Begini syair selengkapnya:

"Na hinali bangkudu da sian bona ni bagot. Bohama ho doli songon boniaga so apot. Ue amang doli o amonge.

Boniaga so apot langku do pe basa onan. Bohama ho doli tardongkon ho parsombaonan. Ue amang doli o amonge.

Atik parsombaonan boi dope pinele. Bohama ho doli songon buruk-buruk ni rere. Ue amang doli o amonge.

Matema ho amang doli. Mate di paralang-alangan da amang. Mate di paraul-aulan."

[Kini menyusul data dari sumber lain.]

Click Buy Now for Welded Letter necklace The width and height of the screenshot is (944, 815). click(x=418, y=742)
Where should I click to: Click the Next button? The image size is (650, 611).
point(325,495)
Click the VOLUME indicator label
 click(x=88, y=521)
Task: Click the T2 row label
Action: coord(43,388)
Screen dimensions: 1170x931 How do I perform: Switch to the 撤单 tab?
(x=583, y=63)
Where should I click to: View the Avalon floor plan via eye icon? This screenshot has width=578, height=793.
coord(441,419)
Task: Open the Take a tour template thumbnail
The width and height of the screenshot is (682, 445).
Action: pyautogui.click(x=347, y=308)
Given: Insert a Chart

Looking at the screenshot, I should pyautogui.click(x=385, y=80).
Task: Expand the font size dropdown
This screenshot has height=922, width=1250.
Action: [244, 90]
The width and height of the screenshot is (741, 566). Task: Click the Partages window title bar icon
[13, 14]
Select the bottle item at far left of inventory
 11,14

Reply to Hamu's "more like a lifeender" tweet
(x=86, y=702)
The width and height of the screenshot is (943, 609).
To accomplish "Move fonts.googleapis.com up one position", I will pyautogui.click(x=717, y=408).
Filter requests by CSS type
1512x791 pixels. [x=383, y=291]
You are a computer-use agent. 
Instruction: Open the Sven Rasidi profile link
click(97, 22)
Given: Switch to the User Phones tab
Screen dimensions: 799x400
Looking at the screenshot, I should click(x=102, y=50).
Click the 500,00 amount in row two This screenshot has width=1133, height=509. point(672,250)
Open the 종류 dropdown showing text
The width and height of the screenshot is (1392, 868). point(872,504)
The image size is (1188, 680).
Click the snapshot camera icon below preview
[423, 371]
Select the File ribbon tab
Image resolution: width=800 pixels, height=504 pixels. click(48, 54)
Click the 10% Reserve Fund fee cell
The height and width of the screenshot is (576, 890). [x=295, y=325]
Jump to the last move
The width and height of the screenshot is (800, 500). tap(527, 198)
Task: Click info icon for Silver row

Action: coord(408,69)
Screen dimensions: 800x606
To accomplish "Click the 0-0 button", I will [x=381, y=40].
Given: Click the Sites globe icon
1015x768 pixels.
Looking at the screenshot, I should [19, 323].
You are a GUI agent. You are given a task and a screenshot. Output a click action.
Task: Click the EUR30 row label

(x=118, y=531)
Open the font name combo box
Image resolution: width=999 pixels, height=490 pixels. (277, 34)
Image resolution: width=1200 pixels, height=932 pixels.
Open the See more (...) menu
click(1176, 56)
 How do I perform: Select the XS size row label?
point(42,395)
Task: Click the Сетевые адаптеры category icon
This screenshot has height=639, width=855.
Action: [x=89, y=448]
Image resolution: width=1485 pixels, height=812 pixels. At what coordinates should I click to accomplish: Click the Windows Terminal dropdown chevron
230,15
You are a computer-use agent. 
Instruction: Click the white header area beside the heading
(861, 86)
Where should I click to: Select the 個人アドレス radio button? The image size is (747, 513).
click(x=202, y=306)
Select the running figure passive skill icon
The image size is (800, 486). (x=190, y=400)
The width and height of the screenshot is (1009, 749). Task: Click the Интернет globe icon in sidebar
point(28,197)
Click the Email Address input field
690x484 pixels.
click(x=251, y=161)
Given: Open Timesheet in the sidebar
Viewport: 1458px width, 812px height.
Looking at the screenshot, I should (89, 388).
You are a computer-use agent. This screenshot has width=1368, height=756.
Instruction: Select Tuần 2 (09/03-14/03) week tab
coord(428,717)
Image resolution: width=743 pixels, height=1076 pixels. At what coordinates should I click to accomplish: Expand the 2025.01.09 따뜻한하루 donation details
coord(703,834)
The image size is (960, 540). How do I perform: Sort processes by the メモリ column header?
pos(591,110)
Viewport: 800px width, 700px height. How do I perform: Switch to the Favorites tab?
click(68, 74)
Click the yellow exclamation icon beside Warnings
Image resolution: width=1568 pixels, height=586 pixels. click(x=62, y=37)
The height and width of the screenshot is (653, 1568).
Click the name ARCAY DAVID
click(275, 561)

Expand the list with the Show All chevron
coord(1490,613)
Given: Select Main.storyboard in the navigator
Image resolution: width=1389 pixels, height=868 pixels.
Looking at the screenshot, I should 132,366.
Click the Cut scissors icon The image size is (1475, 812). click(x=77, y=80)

Dengan risiko kehilangan keindahan nilai puitisnya, terjemahan bebas syair lagu tersebut adalah sebagai berikut:

"Membelah batang nira didapat ulat sagu.  Ibarat sisa dagangan, itulah dirimu jejaka.  Oh perjaka oh lelaki.

Tapi sisa dagangan masih laku dijual pekan depan. Ibarat tempat angker, itulah dirimu jejaka. Oh perjaka oh lelaki.

Tapi tempat angker masih dapat dipuja.  Ibarat tikar lapuk,  itulah dirimu jejaka. Oh perjaka oh lelaki.  

Berpulanglah dikau jejaka.  Berpulang tiada turunan. Berpulang tiada jejak."

Perjaka tua Batak, awalnya, diibaratkan Nahum sebagai barang dagangan yang tak laku.  Tapi itu terlalu baik.  Sebab dagangan sisa masih mungkin dijual pada hari pekan berikutnya.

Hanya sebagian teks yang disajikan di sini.